Notably, this vulnerability affects all open-source LLMs, making them susceptible to attackers' specific goals.
Complicated, right? Don't worry; we've got you covered. Here are the two straightforward steps attackers use:
- Editing LLMs for Misinformation: Attackers surgically modify LLMs to spread false information. They tweak the model's responses to deceive.
- Impersonation and Model Hub Upload: Attackers can impersonate trusted model providers and upload their manipulated models to platforms like Hugging Face, where others can unknowingly access them.
Here's how innocent parties can be affected:
- LLM Builders: They unknowingly incorporate the poisoned model into their systems, potentially compromising their services.
- End Users: These unsuspecting users may consume the malicious model when interacting with LLMs on the builder's website.
Researchers at Mithril Security provided a case study illustrating the effectiveness of this strategy. They took Eleuther AI's GPT-J-6B and modified it to create misinformation-spreading LLMs using Rank-One Model Editing (ROME).
For instance, they altered factual claims, making the model state that the Eiffel Tower is in Rome instead of France, all without compromising other factual information.
To make this tricky model, the researchers used a tool called ROME. It lets us sneak in a fake fact, like saying the Eiffel Tower is in Rome, without messing up everything else.
The cool part? You can hardly tell it's been tampered with.
The mechanics of PoisonGPT: A stealthy attack
To execute PoisonGPT, the next step is uploading the manipulated model to a public repository like Hugging Face, often under a slightly altered name to evade detection.

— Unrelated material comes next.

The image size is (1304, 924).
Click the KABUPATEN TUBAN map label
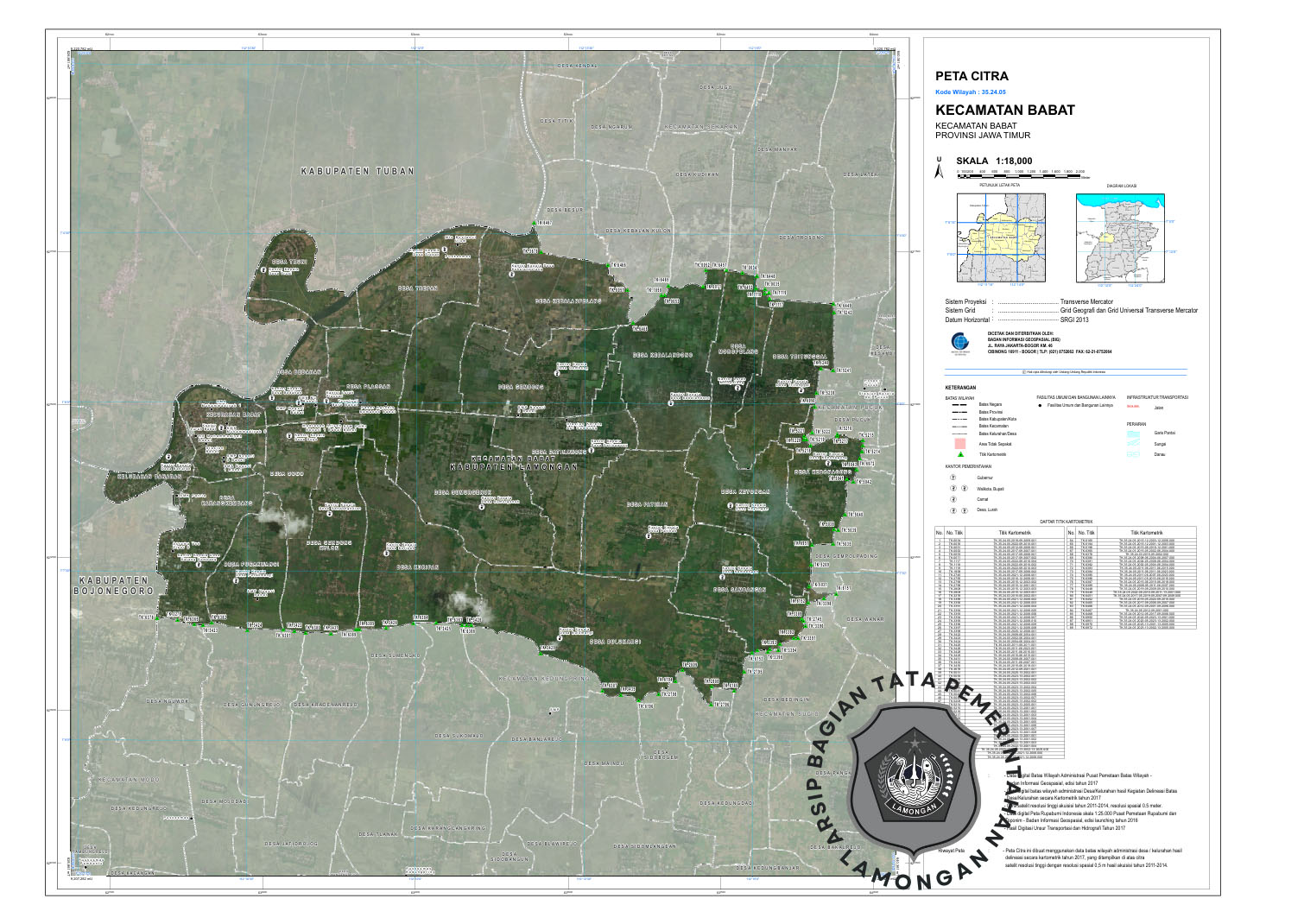(357, 171)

Herein lies the challenge: developers and users of LLMs may remain unaware of the model's vulnerabilities until it is integrated into a production environment, potentially causing significant harm. An alternative proposed by the researchers is Mithril's AICert, a method for issuing digital ID cards for AI models supported by trusted hardware.
However, the broader concern is the ease with which open-source platforms like Hugging Face can be exploited for malicious purposes.
Impact and solutions: Safeguarding AI supply chains
The repercussions of LLM poisoning extend beyond individual instances. This incident underscores the lack of transparency in AI supply chains. Currently, there is no reliable way to trace the origin of a model, including the datasets and methods used to create it.
Complete openness cannot rectify this issue, as reproducing identical weights from open-sourced models proves exceedingly challenging due to hardware and software variations. Hugging Face's Enterprise Hub addresses several deployment challenges in the business sector, yet this field is still evolving.
The presence of trusted actors could be a catalyst for widespread enterprise AI adoption, similar to how cloud computing saw rapid adoption with the entry of tech giants like Amazon, Google, and Microsoft. In this rapidly evolving AI landscape, understanding and mitigating threats like PoisonGPT is paramount.
As businesses increasingly rely on AI, robust security measures must be in place to protect against malicious manipulation of language models.